Jika belum juga dirampungkan persoalan pemutakhiran data, dapat dipastikan keadaan ini terus akan berlanjut. Dan pastinya akan merugikan APBN, karena negara harus terus mengeluarkan gaji bagi data PNS fiktif. Sebagaimana anggaran gaji yang keluar terus menerus untuk data PNS fiktif, begitu pula beban anggaran dana pensiun juga akan mengalir untuk data PNS fiktif yang telah pensiun.

Kedua. Rawan penyalahgunaan data PNS fiktif.

Kerawanan penyalahgunaan data PNS fiktif bukan hanya terjadi pada data yang disinyalir aspal (asli tapi paslu). Ada nama, padahal orangnya fiktif. Ada nama orangnya, padahal statusnya bukan PNS. Yang juga rawan adalah data para pensiunan dan ahli warisnya. Ini terjadi karena datanya tak kunjung di update. Misalkan, ada pensiunan yang telah meninggal puluhan tahun, tetapi tetap ada nama ahli warisnya, misalnya janda istrinya. Dan ketika si janda pun telah meninggal, datanya tak kunjung di update. Sementara dana pensiunnya terus mengalir.

Ketiga. Negara harus membayar SDM tanpa memberi kontribusi kerja.

Maka sudah semestinya, pemerintah pusat harus mengusut tuntas kasus ini dan bila terbukti ada penyalahgunaan data, harus menjerat pejabat yang memanfaatkan anggaran kesejahteraan PNS untuk kepentingan pribadi maupun instansi. Bagaimana bisa pemerintah mengeluarkan dana untuk membayar gaji atas nama PNS yang tidak ada.

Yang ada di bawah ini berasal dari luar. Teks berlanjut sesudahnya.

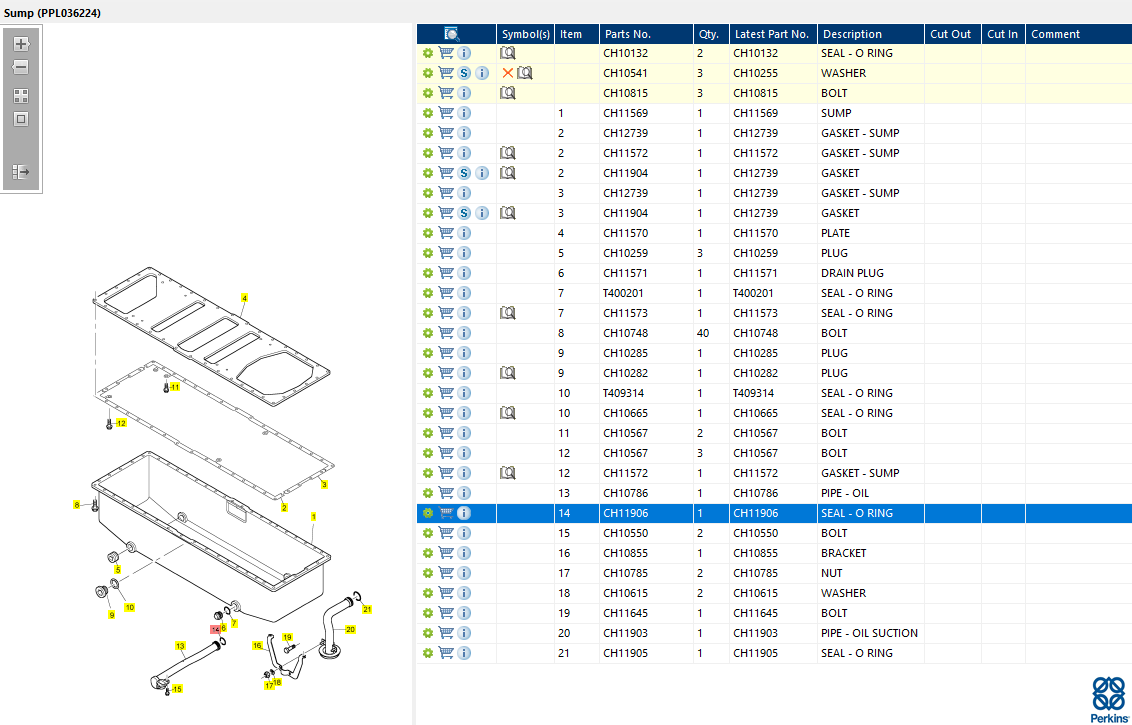Click the search icon in table header
Screen dimensions: 1132x725
pos(451,34)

Lebih dari itu, Guspardi Gaus mengungkap bahwa Komisi II DPR tidak pernah mendengar laporan dari Kementerian Pendayagunaan Aparatur Negara dan Reformasi Birokrasi (Kemen PAN RB) maupun BKN terkait 97.000 PNS fiktif tersebut.

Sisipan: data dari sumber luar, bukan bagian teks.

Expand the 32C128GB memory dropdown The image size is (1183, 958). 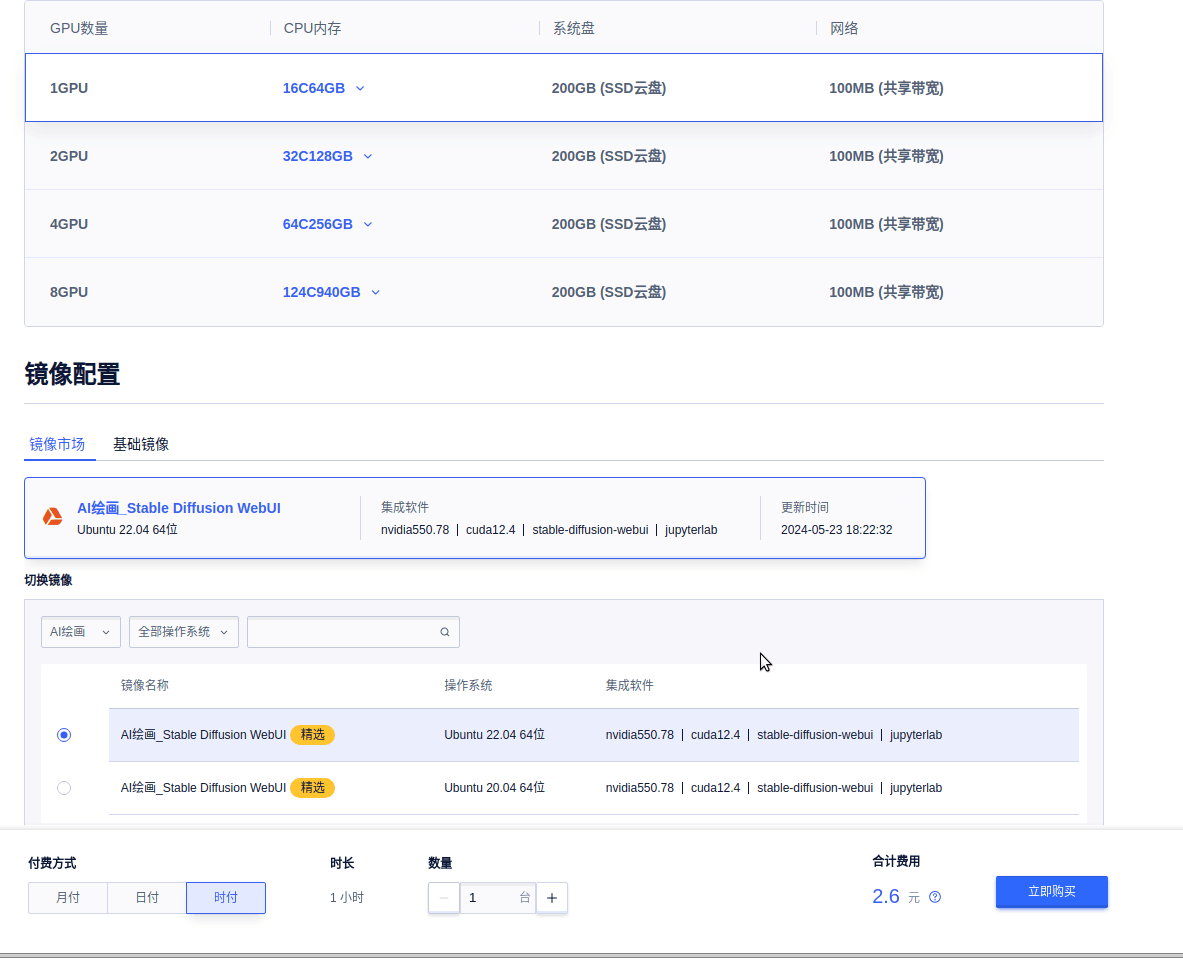tap(327, 156)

Beginilah, ketika negara yang memiliki regulasi yang lemah dan hukum sanksi yang tidak tegas. Akan semakin mendorong terjadinya berbagai penyimpangan-penyimpangan. Seperti perampokan harta negara, dalam bentuk gaji dan pensiun bagi PNS fiktif. Karena itu, sistem ini telah berhasil melahirkan pemimpin-pemimpin yang tidak amanah bahkan berhianat kepada rakyatnya.


Strategi Islam dalam Mekanisme Perekrutan Menihilkan Kemunculan Data Pegawai Fiktif

Dalam Islam, kepemimpinan dalam konteks bernegara adalah amanah untuk mengurus rakyat. Rasulullah SAW bersabda, "Imam atau pemimpin itu pengurus rakyat dan akan dimintai pertanggungjawaban atas rakyat yang dia urus." (HR. al-bukhari dan Ahmad).

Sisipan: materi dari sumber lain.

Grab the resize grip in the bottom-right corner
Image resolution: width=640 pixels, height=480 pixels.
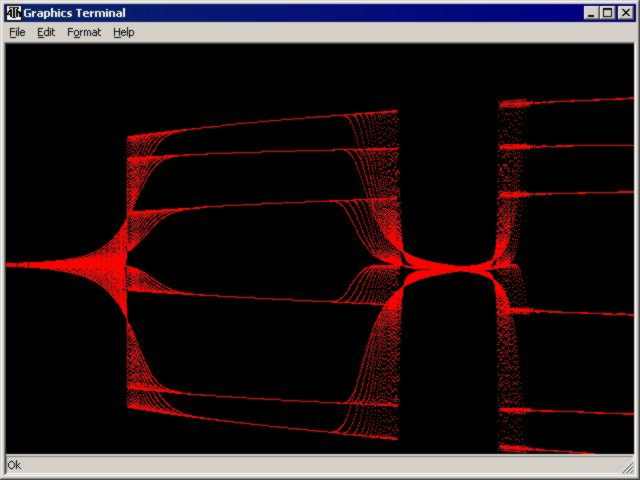point(628,468)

Sesungguhnya seluruh perintah syariat merupakan amanah terlebih lagi memimpin suatu negara untuk mengurusi kemaslahatan rakyat. Sampai-sampai Rasulullah SAW mengingatkan salah satu sahabat tentang mengemban amanah kekuasaan. 

Dari Abu Dhar ra, aku berkata, "Wahai Rasulullah, kenapa kau tidak mengangkatku menjadi wakilmu?" Kemudian beliau menepuk-nepuk pundakku dengan kedua tangannya, seraya berkata, "Wahai Abu Dzar, sesungguhnya engkau adalah orang yang lemah, padahal kekuasaan itu adalah amanah. Kelak di hari kiamat kekuasaan itu akan menjadi kehinaan dan kesedihan, kecuali orang yang mengambilnya dengan kebenaran dan menunaikan segala kewajibannya." (HR. Muslim).

Demikian pula dalam mengurusi urusan rakyat, pemimpin harus melandaskannya kepada aturan Allah SWT. "Dan hendaklah engkau memutuskan perkara di antara mereka menurut apa yang diturunkan Allah dan janganlah engkau mengikuti keinginan mereka. Dan waspadalah terhadap mereka, jangan sampai mereka memerdayakan engkau terhadap sebagian apa yang telah diturunkan Allah kepadamu..." (QS. Al-Ma'idah: 49).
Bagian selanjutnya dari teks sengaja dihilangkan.